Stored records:
------

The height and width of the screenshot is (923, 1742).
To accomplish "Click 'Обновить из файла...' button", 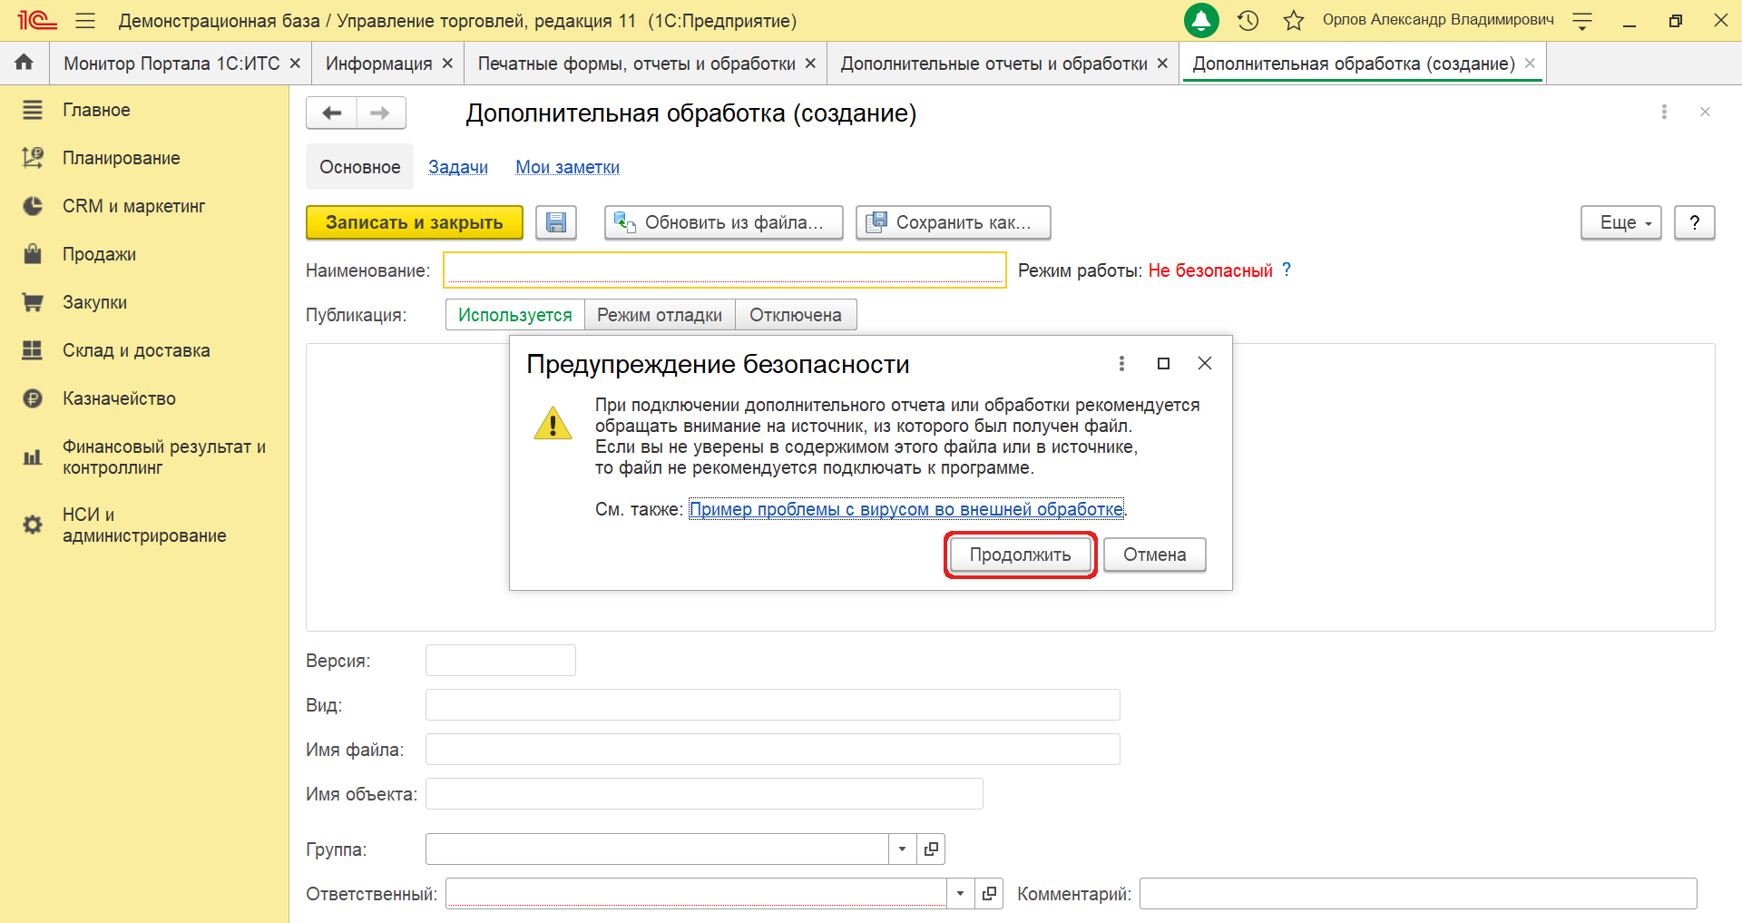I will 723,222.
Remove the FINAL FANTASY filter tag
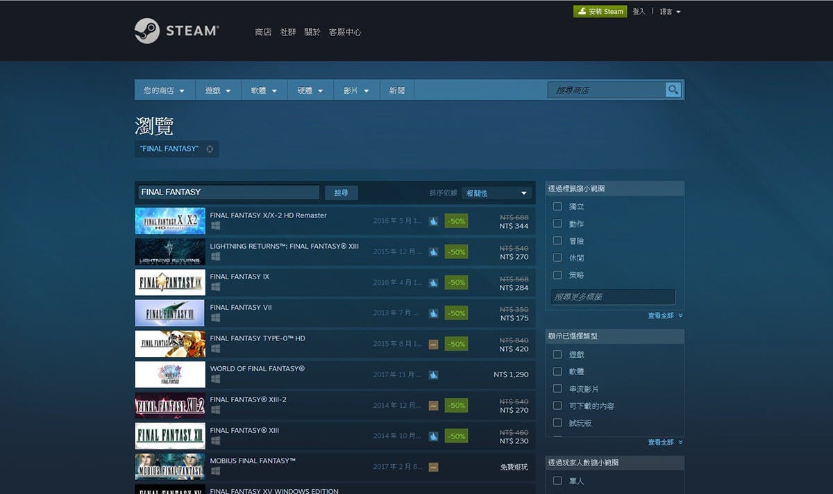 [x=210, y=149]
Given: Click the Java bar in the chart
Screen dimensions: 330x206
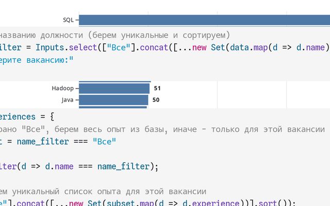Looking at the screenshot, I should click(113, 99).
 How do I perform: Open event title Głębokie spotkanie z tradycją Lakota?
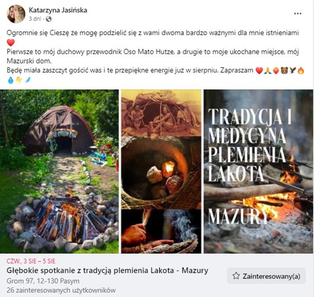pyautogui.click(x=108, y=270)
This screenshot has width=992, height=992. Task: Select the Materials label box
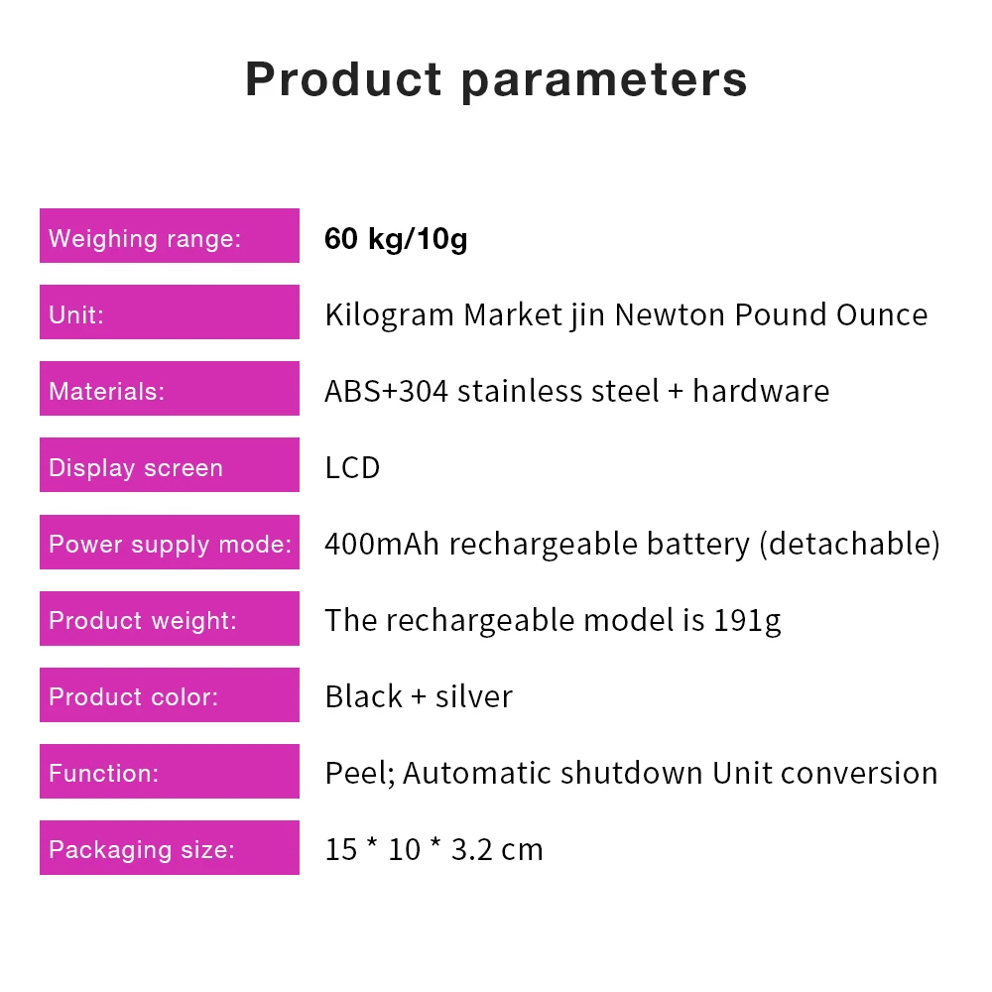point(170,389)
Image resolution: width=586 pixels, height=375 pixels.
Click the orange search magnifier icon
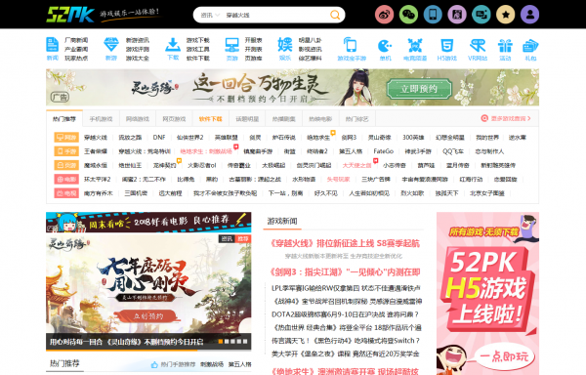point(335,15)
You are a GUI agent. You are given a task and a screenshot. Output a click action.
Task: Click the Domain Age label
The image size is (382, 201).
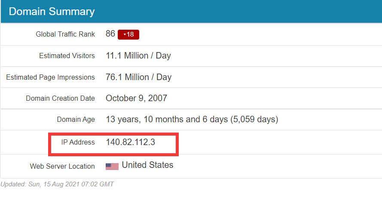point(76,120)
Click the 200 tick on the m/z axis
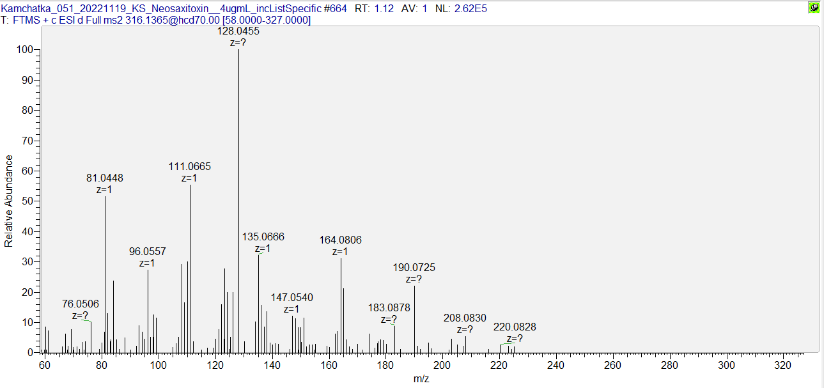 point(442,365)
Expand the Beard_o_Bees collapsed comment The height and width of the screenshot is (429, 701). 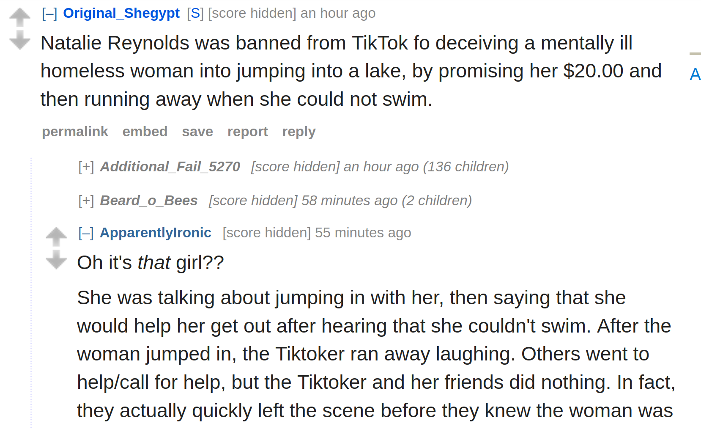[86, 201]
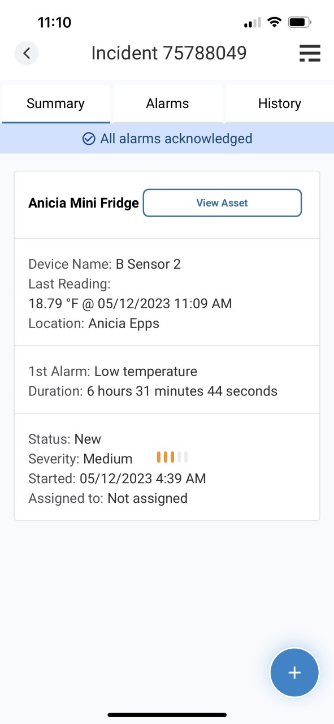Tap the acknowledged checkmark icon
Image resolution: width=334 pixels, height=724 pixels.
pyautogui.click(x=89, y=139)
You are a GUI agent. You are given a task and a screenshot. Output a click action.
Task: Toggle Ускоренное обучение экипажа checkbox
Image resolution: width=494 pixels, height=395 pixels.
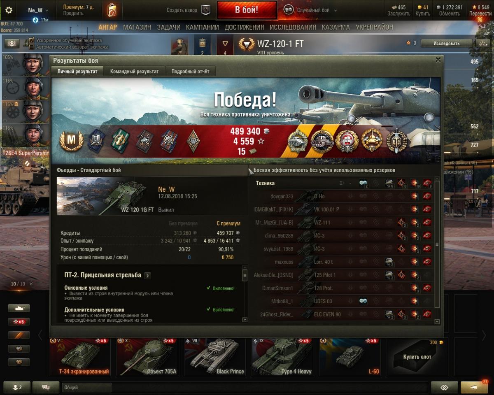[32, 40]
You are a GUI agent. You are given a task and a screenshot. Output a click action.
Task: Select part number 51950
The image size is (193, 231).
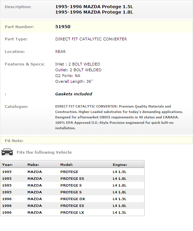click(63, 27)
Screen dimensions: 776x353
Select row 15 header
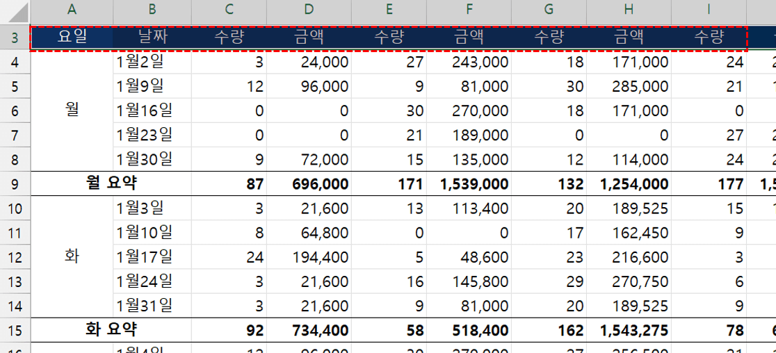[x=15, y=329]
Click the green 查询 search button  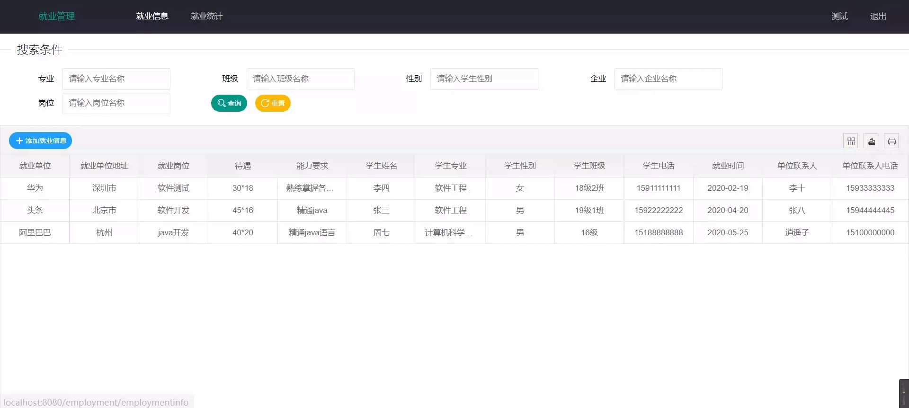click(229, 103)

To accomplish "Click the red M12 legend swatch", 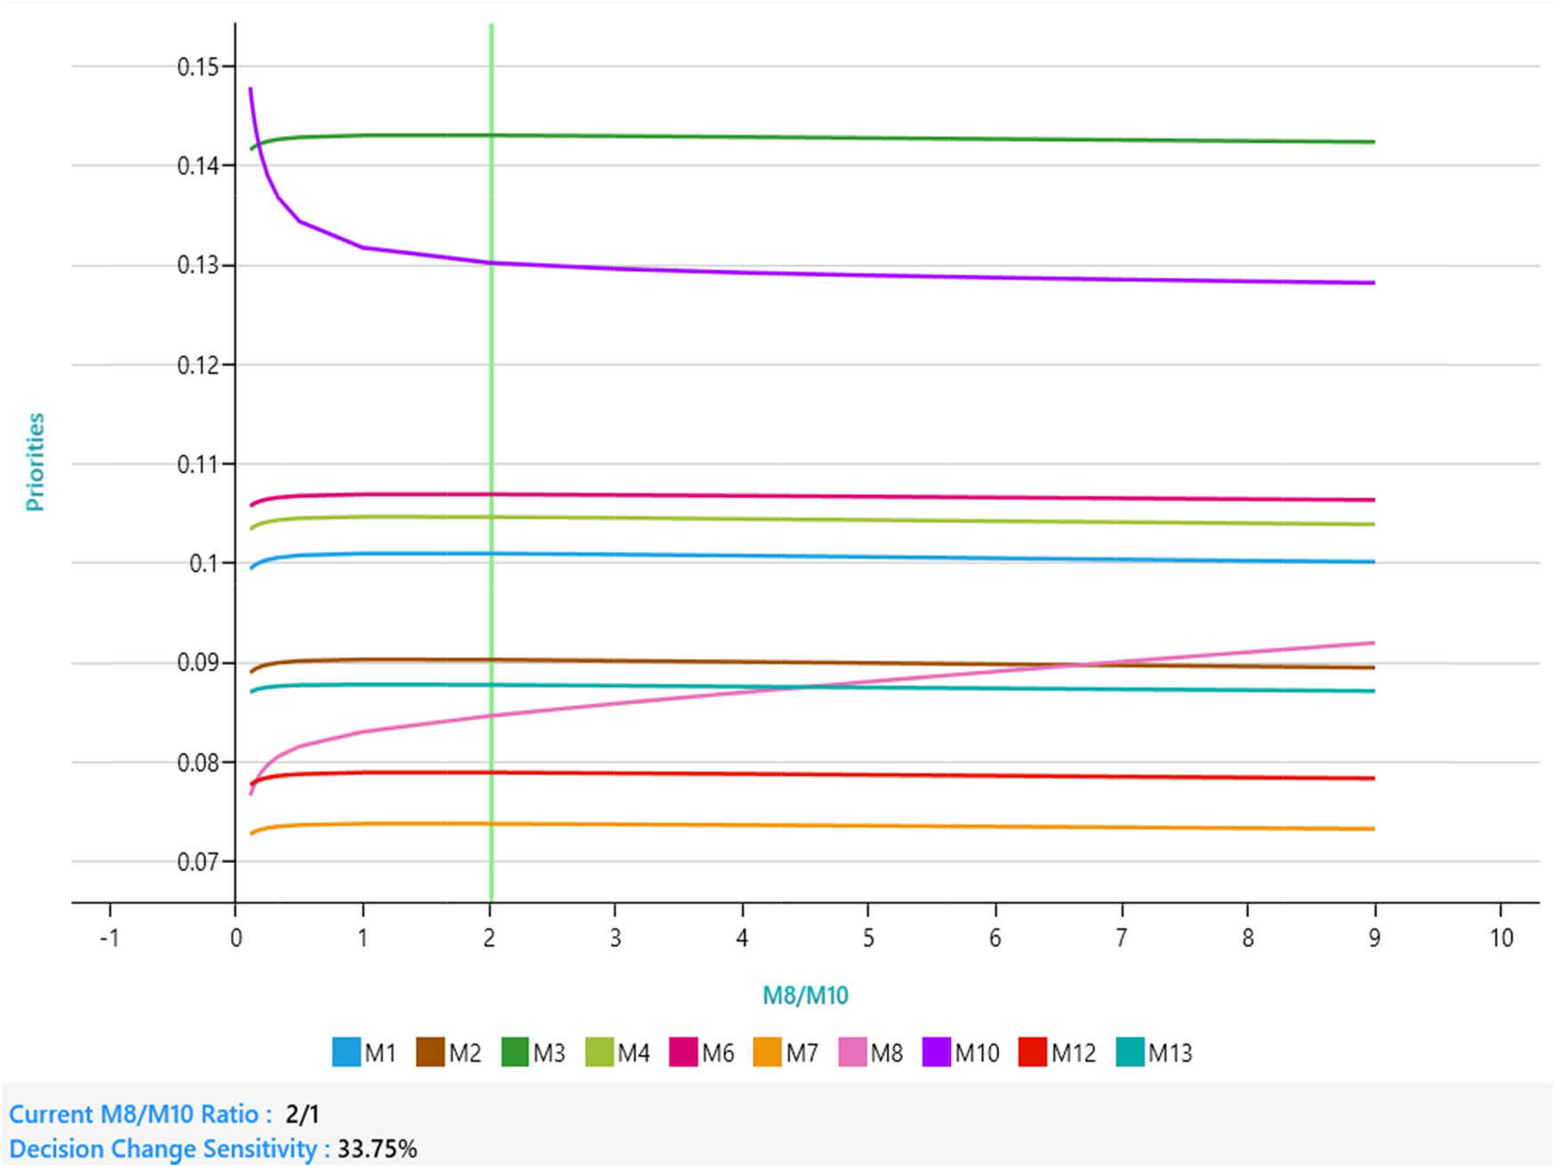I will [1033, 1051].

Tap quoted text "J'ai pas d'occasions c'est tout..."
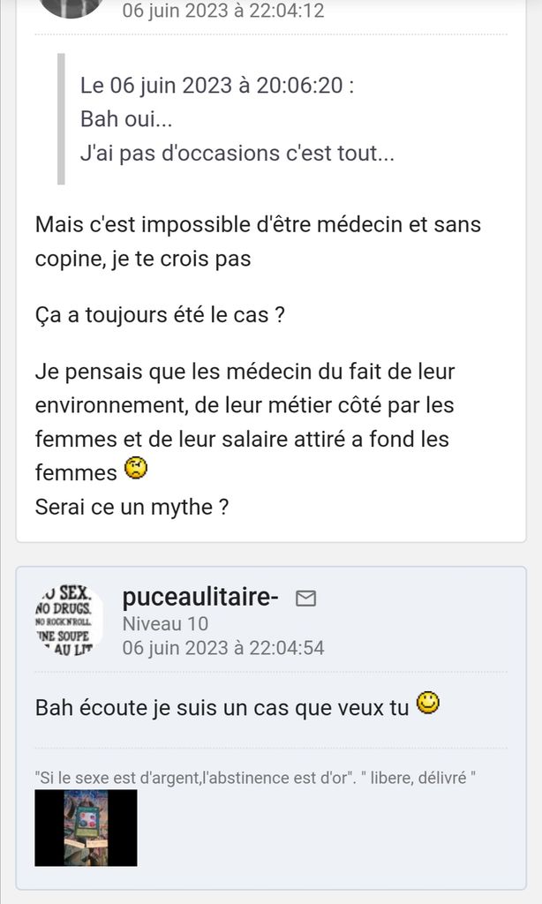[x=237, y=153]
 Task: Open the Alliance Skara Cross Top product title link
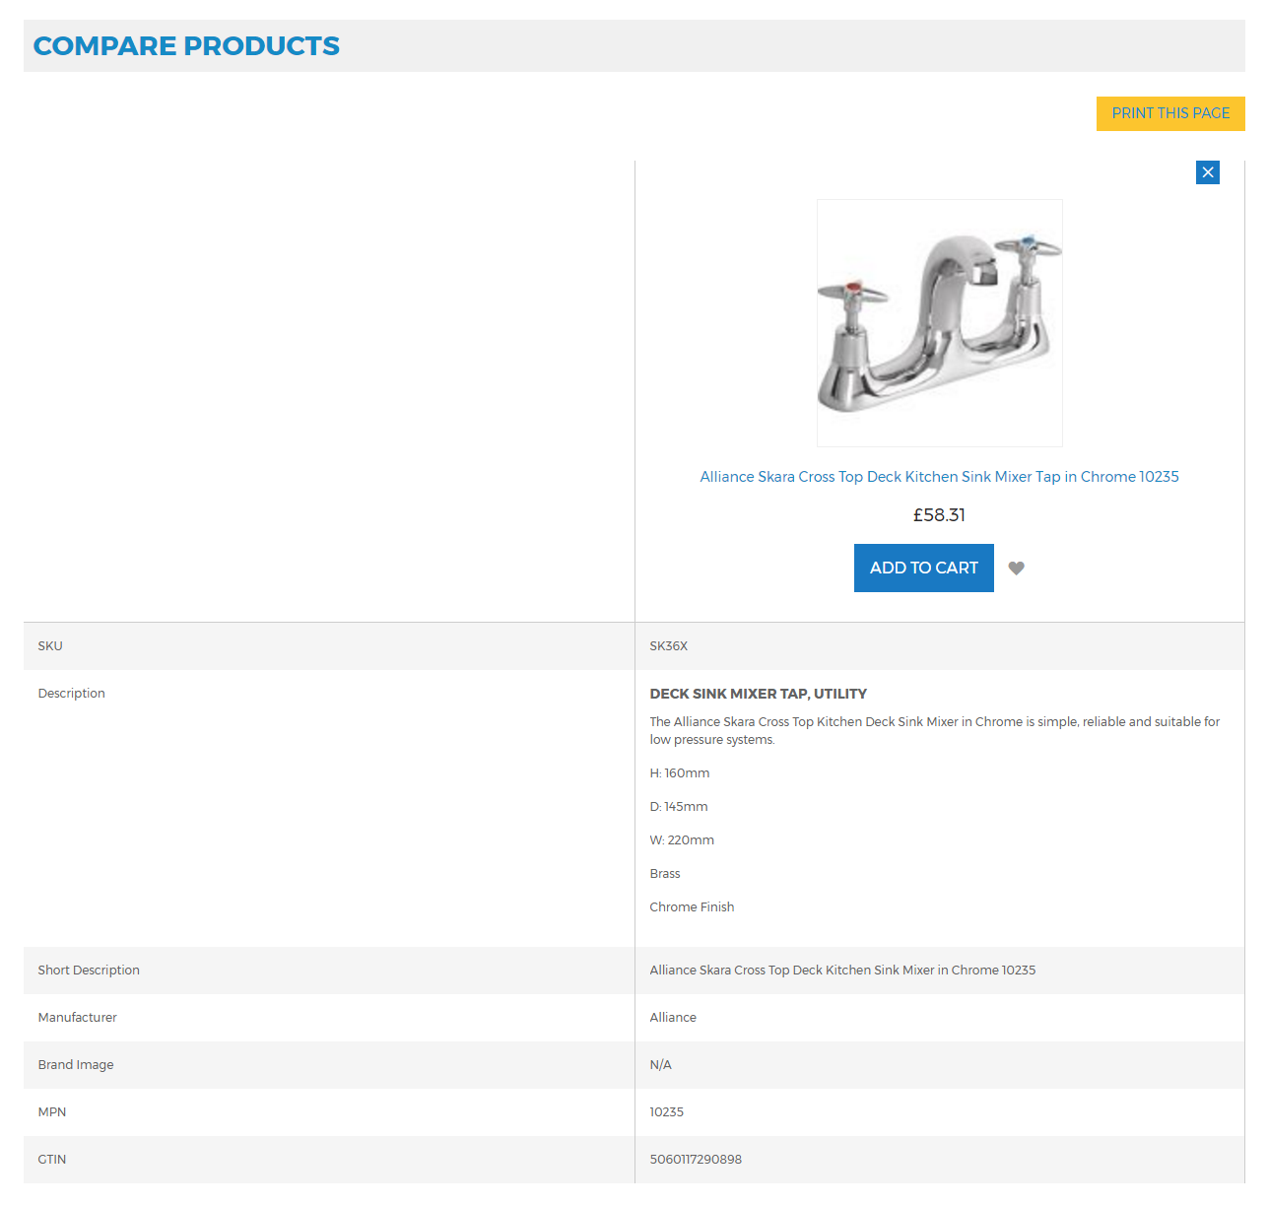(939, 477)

------

■ Task item ■
An exact copy is needed. It runs from the line above containing "How do I perform: Open" down to the line containing "Image resolution: width=586", both included, with no pictures.

■ Task result ■
 How do I perform: Open event title Głębokie spotkanie z tradycją Lakota?
pyautogui.click(x=108, y=270)
This screenshot has width=992, height=992. Task: Select the Materials label box
point(170,389)
Image resolution: width=586 pixels, height=375 pixels.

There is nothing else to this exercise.